RECORDS PROVIDED:
○ ○ ○ ○ ○
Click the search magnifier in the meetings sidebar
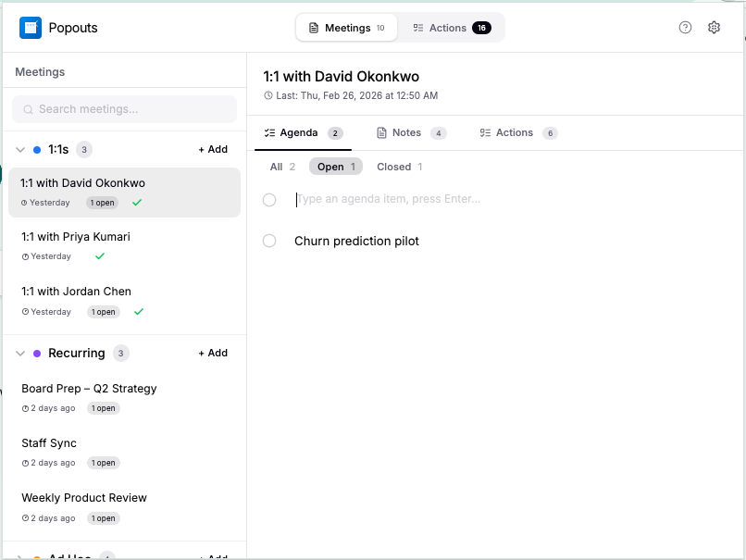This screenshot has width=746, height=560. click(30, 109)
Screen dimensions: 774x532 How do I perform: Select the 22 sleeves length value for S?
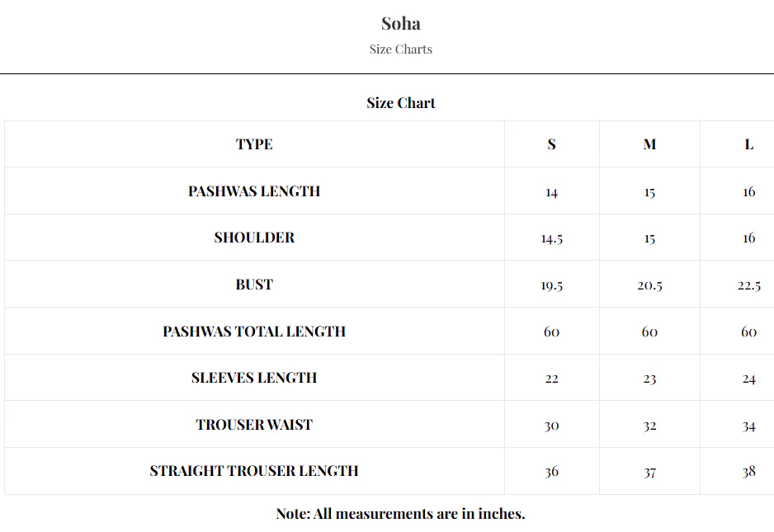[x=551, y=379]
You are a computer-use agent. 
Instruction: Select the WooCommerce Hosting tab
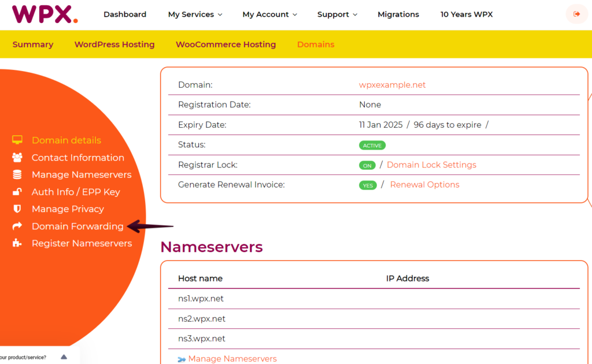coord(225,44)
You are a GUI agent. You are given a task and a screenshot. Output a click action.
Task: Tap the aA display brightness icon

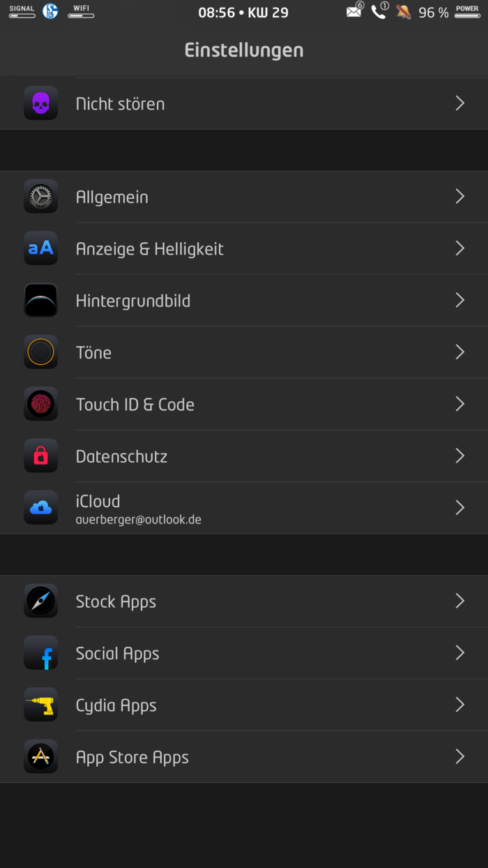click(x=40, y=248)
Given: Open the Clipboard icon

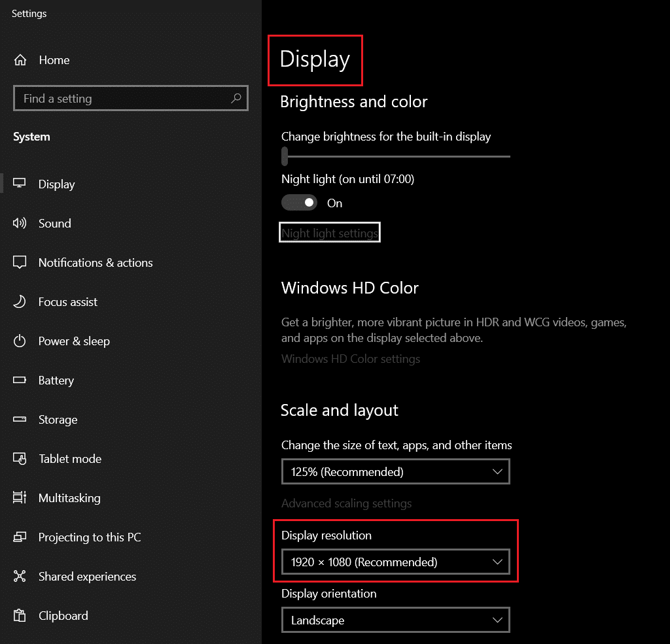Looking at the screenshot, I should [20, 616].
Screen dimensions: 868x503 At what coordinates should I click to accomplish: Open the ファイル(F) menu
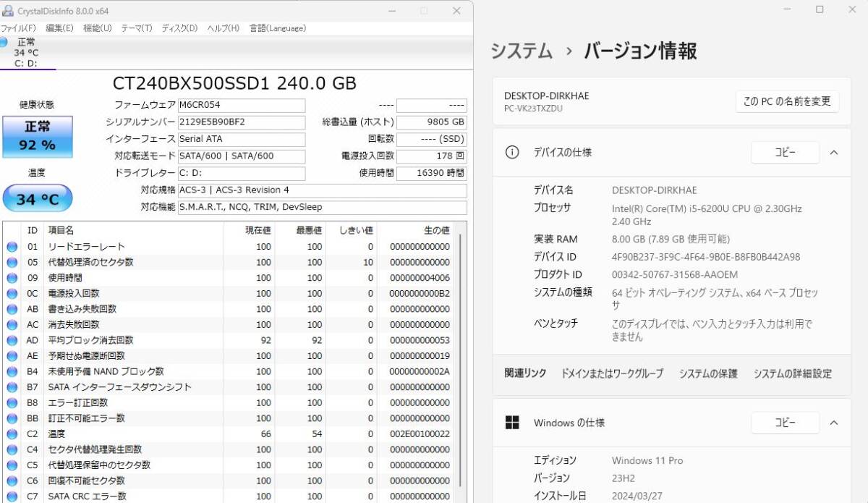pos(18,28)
○ ○ ○ ○ ○
Please set down every record exactly as it appears, leaving out the pictures.

Click the search magnifier in the meetings sidebar
This screenshot has width=746, height=560. click(30, 109)
Screen dimensions: 774x532 How do I perform: Select the 22 sleeves length value for S?
[x=551, y=379]
You are a computer-use agent. 
Instruction: Select the WooCommerce Hosting tab
coord(225,44)
You are a GUI agent. You are given a task and a screenshot. Output a click action.
Task: Tap the aA display brightness icon

click(x=40, y=248)
Given: Open the Clipboard icon

Looking at the screenshot, I should [20, 616].
Screen dimensions: 868x503 At what coordinates should I click to accomplish: Open the ファイル(F) menu
pos(18,28)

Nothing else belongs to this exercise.